In the thread on 'absconding apideas' Gavin wrote:





> It didn't look to me that absconding was worse during the hotter spells but they probably did need a little sun to head off. 
> 
> What about height off the ground? Two I have a metre or so off the ground have stayed put despite a degree of overcrowding whereas their sister were off.


This ties in nicely for me as I'm currently thinking about stands for mating nucs having been offered a superb mating apiary for next year -just ran out of time to get it stocked this year. 

In the past I've always preferred to place mating nucs directly on the ground. I'm pretty sure that I was told that ground based mating nucs give a higher success rate than those on high stands (as well as also suiting my preferred method of hive inspection). Of course, I can't actually remember who offered that tip to me so it may be  a totally unfounded piece of advice. That said, it does work. However I'm hoping that my new site will be a long term project and as such I think that it could be a good opportunity to put in permanent pole stands to keep the boxes out of the grass.

So question, do you have specific preferences with regards to siting mating nucs on the ground or on poles/stands etc? If you do is there a definate reason for your choice or is it simply something that you've adopted without too much consideration?

----------


## Jon

This is our set up.
One major advantage of having the apideas raised up is that there is not so much stooping to do.

It is also useful to have a table in full sun where you can carry apideas for inspections.

apideas-minnowburn.jpg

----------


## fatshark

I've got some on the ground and some on "conventional" hive stands.  The former are a pain in the neck (and back and knees) to inspect.  I've not noticed any difference in absconding frequency or mating success.  I've always liked the idea of the sort of post setup that Jon shows but have yet to get round to do anything about it.  I do always place them in pairs with the entrances facing opposing directions.  I then use the roof of the closed box to place the roof, cover screen and inverted frames of the mini-nuc being inspected.  My best queens seem to come from boxes in the bottom of the hedge in my back garden ... since these cause the most creaking joints to inspect perhaps they are ignored a little more and just allowed to get on with things?  Or perhaps there are a better class of drone here than on the local farmland  :Wink:

----------


## gavin

That Minnowburn apiary has the look of a science fiction set about it, where strange creatures with post-box mouths pop up out of the ground when you least expect it.

Never one to shy away from copying a good idea when I see it (and this one was in the Fife association apiary) we cut lengths of that decking with the grooved face and screwed them onto posts.  This was last year.  The Fife guys screwed in hooks to the underside so that they could loop over some spare bicycle inner tubing, but I never got that far, instead using thick rubber bands that come with the mail into our building and which, it seems, blue tits or great spotted woodpeckers (the apiary has both) or something delight in pecking at until they snap.  They have to get their kicks somehow.  The height was pleasing, but the attachment of the little platforms to the post (one screw vertically down into the post) was insubstantial and winter removed the platforms.  

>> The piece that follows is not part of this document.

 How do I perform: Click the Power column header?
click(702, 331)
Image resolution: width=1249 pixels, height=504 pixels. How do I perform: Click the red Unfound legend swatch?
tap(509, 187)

This year I took the path of least resistance and placed them on an unused slab.  Delighted to have that little absconding theory (based on a sample of two off the ground) thoroughly bedunked.  That's what the forum is for.

I suspect that we need to keep at the grafting lark for a few years.  In a small number of them (years) we'll all have selected for stocks that behave well in Apideas.

----------


## Jon

Apideas are best left alone for 2 weeks after the virgin emerges apart from checking if there is food in the compartment.
Too much tinkering leads to lost queens.
I left 30 apideas behind when I went abroad for 3 weeks in July and I had 25 mated queens when I came back.
I noticed in our queen rearing group that some of the keenest guys who check their apideas about 4 times per week have no mated queens yet. Sometimes less is more.

----------


## prakel

Some interesting thoughts so far (Jon, thanks for the photo of your set up). The recurring issue of avoiding kneeling/bending isn't really a problem for myself as I actually prefer to do most of my beekeeping on my knees! I suppose that when my knees do finally pack in I'll have to build one of those quaint little stools which have a drawer full of bee 'bits and pieces' underneath.... 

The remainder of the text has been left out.